Open ismaelit opened 4 years ago

ismaelit commented 4 years ago

Hello!

Thank you for this great lib!

I am trying to print on a RS232 ESC/POS Thermal printer, I was successful printing with a RS232<=>TTL adapter (MAX3232 chip) on a dedicated basic program for learning.

Now I am trying to use printserver-esp8266 to open the printer to the wifi network.

What I've made:

Created a new softwareSerial port: SoftwareSerial swSerial(D7,D8,false,32); SerialPortPrinter printer2("SoftwareSerial", &swSerial);

Changed this in this lib: Printer* printers[] = {&printer2};

And when I send some lines: echo "HELLO WORLD" > /dev/tcp/10.0.2.180/9100 on a remote computer, I receive only the first characters, and nothing more.

I think this is something related to buffer, because this type of printer just receive RAW HEX commands and plain texts, and not the usual graphical print files.

Anyone can help on that? Thanks :D

gianluca-nitti commented 4 years ago

Hello, first of all as a simple tip to help isolationg the problem I'd suggest to make sure there are no SerialPortPrinter/USBPortPrinter/DirectParallelPortPrinter/ShiftRegParallelPortPrinter declarations other than your SerialPortPrinter printer2, to ensure there are no pin conflicts.

I receive only the first characters

Sorry for the dumb question but I'm not sure what you mean by receive - are some characters actually printed? Or you are getting feedback through some other ways that they have been received by the ESP8266 but nothing is printed?

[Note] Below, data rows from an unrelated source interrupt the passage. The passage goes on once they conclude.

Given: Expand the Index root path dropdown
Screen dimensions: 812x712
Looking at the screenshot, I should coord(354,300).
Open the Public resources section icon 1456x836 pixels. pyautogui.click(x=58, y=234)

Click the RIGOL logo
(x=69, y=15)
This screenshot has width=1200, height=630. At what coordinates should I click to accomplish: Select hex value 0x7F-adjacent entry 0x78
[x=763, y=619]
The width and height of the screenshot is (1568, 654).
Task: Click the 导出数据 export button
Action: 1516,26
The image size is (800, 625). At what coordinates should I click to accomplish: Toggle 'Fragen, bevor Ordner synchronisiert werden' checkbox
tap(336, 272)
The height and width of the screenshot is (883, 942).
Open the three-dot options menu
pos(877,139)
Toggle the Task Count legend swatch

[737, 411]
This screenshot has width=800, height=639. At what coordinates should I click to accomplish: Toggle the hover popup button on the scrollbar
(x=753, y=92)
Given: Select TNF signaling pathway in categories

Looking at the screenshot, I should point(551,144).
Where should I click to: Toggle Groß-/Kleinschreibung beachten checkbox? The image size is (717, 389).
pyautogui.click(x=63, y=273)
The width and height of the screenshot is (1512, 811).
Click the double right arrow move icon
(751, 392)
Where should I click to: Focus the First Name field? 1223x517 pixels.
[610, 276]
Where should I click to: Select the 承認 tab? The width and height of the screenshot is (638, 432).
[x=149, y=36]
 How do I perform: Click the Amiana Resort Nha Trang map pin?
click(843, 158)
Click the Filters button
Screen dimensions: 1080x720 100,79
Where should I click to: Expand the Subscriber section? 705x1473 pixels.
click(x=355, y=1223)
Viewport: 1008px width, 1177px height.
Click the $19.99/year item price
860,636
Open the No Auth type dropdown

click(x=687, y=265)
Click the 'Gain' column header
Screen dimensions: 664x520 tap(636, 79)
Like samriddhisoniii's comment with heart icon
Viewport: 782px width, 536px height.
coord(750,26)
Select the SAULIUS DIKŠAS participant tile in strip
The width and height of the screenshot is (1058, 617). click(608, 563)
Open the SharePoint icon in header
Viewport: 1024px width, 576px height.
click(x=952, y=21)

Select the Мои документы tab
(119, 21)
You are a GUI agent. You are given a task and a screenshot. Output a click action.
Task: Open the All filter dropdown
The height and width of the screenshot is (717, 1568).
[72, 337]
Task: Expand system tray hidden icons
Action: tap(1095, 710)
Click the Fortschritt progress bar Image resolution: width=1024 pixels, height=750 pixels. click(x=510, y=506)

Maybe you need to send a "flush buffer" command to make it actually print? For example, I remember that with most HP desktop parallel printers you had to send 0x1B 0x45 as shown in the resetPrinter function of the code in this forum post.

ismaelit commented 4 years ago

Hello Nitti,

Hello, first of all as a simple tip to help isolationg the problem I'd suggest to make sure there are no SerialPortPrinter/USBPortPrinter/DirectParallelPortPrinter/ShiftRegParallelPortPrinter declarations other than your SerialPortPrinter printer2, to ensure there are no pin conflicts.

I believe I have no conflict of ports, because I can print some characters eventually.

Sorry for the dumb question but I'm not sure what you mean by receive - are some characters actually printed? Or you are getting feedback through some other ways that they have been received by the ESP8266 but nothing is printed?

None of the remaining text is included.